The specifics of how we defined the probability distributions for each of the experiments in this paper are outlined in the Section 4.

2.2. Continuous Entropy

Similarly, since Shannon’s original definition was only for discrete distributions, others have since proposed various functions to estimate entropy for continuous distributions. The most commonly agreed upon technique uses a kernel density estimator (KDE) [15,16,17] and is the method we use in this paper.

This technique works by analyzing the distribution of observations within a defined range. It calculates the density g of observations around R evenly spaced points. A low variance in the set of densities G signifies a uniform distribution of observations across the range. In information theory, a uniform distribution corresponds to high entropy, reflecting the maximum uncertainty about the location of any given observation.

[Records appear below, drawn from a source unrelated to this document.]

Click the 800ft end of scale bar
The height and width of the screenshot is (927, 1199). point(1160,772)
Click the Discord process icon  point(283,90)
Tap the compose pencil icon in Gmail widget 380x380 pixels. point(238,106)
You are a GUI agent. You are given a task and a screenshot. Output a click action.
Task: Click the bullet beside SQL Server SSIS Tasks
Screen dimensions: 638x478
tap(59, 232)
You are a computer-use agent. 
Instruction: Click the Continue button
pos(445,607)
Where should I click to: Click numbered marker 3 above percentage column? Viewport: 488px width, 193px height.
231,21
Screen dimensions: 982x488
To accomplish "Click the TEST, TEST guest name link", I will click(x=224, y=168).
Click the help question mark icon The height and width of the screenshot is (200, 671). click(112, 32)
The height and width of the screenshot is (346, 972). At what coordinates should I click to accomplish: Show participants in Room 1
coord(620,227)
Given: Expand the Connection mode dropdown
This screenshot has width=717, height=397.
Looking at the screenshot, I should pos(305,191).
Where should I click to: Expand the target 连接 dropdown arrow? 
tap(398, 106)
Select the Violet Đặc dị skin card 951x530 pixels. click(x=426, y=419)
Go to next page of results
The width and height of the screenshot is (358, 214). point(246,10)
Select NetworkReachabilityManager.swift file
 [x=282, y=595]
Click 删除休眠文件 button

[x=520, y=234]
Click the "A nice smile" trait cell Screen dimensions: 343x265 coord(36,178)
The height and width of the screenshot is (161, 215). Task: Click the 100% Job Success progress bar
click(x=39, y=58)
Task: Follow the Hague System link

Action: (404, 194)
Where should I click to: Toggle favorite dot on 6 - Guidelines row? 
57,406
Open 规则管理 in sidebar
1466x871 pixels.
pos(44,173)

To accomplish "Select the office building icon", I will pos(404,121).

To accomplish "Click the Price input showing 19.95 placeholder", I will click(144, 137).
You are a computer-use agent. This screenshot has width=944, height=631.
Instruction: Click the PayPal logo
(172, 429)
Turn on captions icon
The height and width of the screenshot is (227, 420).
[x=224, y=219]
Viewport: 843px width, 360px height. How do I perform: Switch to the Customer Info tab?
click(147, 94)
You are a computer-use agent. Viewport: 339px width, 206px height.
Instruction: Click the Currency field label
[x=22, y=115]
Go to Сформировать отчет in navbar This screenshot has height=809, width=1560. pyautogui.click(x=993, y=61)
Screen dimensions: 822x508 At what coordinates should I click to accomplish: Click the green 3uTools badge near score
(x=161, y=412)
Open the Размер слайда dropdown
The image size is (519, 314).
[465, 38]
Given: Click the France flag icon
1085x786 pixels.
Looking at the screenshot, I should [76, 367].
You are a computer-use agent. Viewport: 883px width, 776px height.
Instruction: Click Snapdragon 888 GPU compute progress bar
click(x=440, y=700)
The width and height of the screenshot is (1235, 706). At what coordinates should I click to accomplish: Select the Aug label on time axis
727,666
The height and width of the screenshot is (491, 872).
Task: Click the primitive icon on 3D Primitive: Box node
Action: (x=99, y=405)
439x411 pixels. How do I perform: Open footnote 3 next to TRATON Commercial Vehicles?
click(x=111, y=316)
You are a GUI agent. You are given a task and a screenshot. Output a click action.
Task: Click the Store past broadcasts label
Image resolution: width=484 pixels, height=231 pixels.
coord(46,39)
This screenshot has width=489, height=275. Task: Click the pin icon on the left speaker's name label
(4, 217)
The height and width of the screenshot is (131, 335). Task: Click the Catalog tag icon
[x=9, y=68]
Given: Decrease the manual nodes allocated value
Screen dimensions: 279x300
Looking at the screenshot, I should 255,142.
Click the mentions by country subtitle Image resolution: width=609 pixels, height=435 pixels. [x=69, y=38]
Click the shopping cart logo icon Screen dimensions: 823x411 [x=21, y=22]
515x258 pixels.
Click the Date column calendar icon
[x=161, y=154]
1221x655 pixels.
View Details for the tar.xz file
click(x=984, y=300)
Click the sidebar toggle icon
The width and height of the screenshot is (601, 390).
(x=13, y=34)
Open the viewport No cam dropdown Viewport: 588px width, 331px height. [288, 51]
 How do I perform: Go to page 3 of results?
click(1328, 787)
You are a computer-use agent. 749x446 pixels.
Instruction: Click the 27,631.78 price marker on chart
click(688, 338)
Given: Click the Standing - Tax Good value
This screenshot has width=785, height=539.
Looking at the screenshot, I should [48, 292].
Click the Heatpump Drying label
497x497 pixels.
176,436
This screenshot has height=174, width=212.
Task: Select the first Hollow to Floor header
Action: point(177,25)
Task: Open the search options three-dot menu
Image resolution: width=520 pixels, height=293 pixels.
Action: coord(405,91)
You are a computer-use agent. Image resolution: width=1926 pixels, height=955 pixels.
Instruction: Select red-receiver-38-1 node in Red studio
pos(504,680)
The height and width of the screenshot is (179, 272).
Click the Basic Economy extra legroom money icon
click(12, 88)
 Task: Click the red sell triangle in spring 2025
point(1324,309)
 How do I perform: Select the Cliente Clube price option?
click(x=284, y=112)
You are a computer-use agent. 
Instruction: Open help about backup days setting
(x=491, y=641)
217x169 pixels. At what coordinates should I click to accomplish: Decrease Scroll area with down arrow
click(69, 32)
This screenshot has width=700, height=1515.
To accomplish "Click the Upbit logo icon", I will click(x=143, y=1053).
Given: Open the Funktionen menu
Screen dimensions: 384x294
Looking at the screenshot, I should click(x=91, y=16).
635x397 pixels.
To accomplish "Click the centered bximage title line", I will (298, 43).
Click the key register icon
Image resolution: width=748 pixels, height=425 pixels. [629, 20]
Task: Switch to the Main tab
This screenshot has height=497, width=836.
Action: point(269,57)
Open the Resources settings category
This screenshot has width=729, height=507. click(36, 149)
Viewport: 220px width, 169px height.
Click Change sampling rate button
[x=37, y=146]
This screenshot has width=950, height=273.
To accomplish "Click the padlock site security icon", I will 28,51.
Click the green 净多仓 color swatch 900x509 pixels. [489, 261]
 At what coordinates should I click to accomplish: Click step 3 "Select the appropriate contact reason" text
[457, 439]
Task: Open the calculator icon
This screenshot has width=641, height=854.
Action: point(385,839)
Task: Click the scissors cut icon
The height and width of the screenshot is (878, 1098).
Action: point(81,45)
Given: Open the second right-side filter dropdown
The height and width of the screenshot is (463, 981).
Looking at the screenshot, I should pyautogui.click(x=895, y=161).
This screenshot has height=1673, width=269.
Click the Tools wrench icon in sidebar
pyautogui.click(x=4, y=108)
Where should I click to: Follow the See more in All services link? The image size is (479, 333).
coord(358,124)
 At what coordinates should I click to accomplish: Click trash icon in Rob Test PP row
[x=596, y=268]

Conversely, a high variance in G indicates that the observations cluster into specific regions, leading to a lower entropy and reduced uncertainty about their location.

More formally [18], we can define the density

g_{j}

around reference point

r_{j}

for N total observations o as follows:

g_{j} = \frac{1}{N} \sum_{i}^{N} e^{- k ∥ r_{j} - o_{i} ∥}

(2)

where when using

R = 100

reference points, the normalizing constant is set to

k = 100

. We then convert this set of densities G into an entropy by normalizing the variance of

\hat{V a r} (\sqrt{G})

by the variance of a maximum entropy distribution

V_{0}

(a uniform distribution of observations) and the variance of the minimum entropy

V_{1}

(where all observations are the same value). Finally, since there is an reverse relationship between this normalized variance and entropy, we subtract its value from 1, giving:

H = 1 - \frac{\hat{V a r} (\sqrt{G}) - V_{0}}{V_{1} - V_{0}}

(3)

where when using

R = k = 100

, it has been calculated [18] that

V_{0} = 0.0047683913076489465

and

V_{1} = 0.009711690148675985

. These values then ensure that H is bounded by

[0, 1]

.

2.3. Information Entropy as Complexity

One approach to defining complexity centers on the amount of information needed to describe a system [1,3]. Bar–Yann’s complexity metric [19] uses the information entropy required to describe a system at a specific scale.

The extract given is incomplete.